- [The task]:
Look below for the line that contains "Uninstall the selected program", then copy it and each following line exactly, through and including the line that contains "Where should I".

- [Given information]:

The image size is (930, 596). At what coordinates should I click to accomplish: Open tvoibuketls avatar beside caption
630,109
...
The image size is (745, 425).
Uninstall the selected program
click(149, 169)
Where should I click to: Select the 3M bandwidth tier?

- [Solution to the problem]:
Uninstall the selected program
click(149, 169)
Where should I click to: Select the 3M bandwidth tier?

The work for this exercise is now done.